8. Parathyroid resection: it is suitable for primary and secondary hyperparathyroidism that is difficult to control.

7. Blood sodium:

* * *1* * Blood sodium is less than 1 10mmol/L: For severe hyponatremia shock, firstly, blood volume is insufficient, microcirculation and perfusion of tissues and organs are improved, crystal solution * * * compound sodium lactate solution, isotonic saline * * and colloidal solution * * * hydroxyethyl starch. The amount of crystallization liquid is 2-3 times that of colloidal liquid. Then ***200-300ml hypertonic saline (usually 5% sodium chloride solution) can be injected intravenously to correct hyponatremia as soon as possible. However, the dripping speed should be strictly controlled when infusing hypertonic saline, and it should not exceed 100- 150ml per hour.
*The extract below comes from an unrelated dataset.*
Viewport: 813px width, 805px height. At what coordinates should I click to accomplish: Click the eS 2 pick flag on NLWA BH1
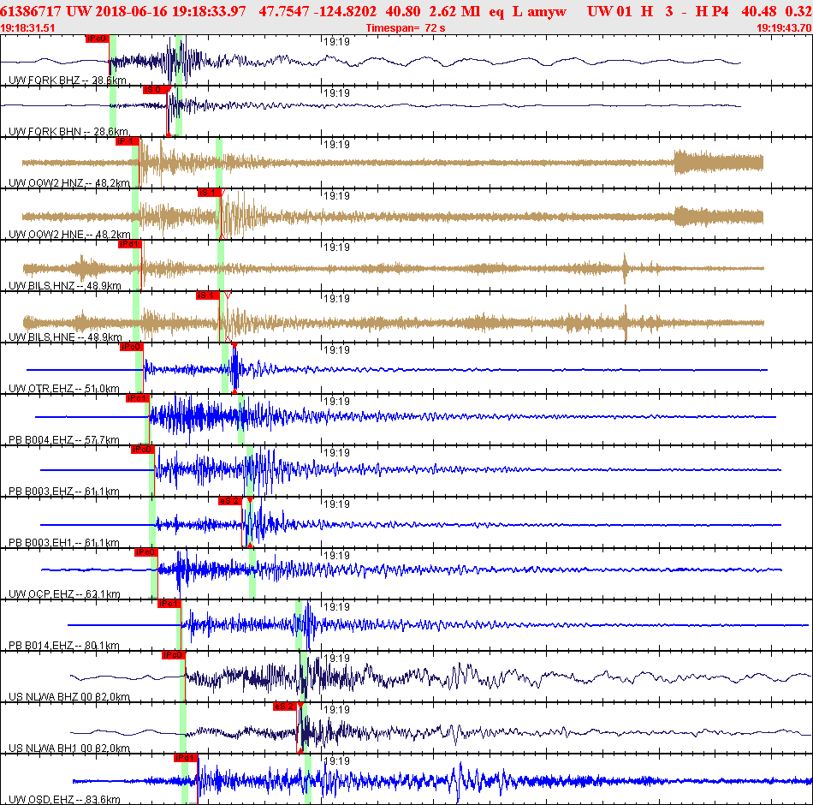pos(285,707)
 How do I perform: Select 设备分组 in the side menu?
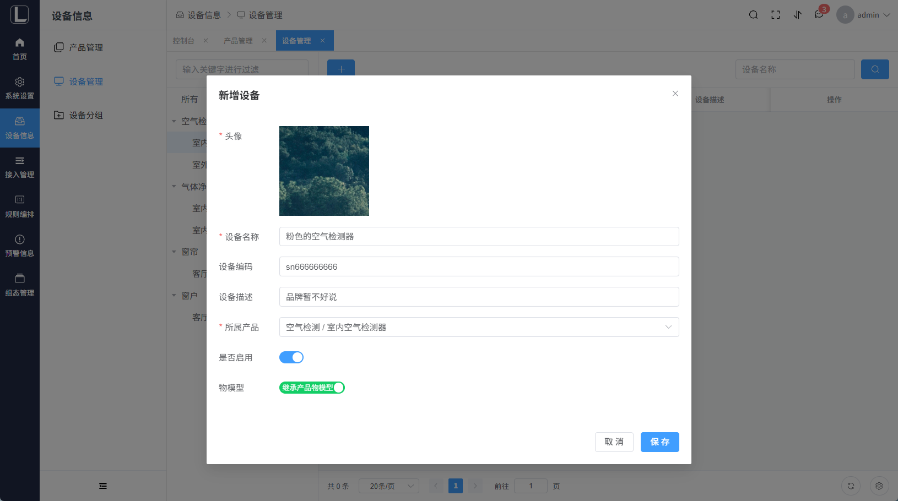tap(86, 115)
***2*** Blood sodium is greater than 160mmol/L: It is very important to treat the cause of hypernatremia first. For patients who can't take orally, 5% glucose solution or hypotonic 0.45% sodium chloride solution can be injected intravenously to supplement the lost liquid. The required rehydration can first estimate the percentage of water loss to body weight according to clinical manifestations. Then calculate 400-500ml of fluid replacement according to weight loss 1%. Generally, the calculated rehydration is divided into two days. After one day of treatment, the general condition and blood sodium concentration should be detected, and the supply for the next day can be adjusted if necessary.

8. Positive bacteria culture:

Sensitive antibiotics should be selected according to the results of culture and drug sensitivity test.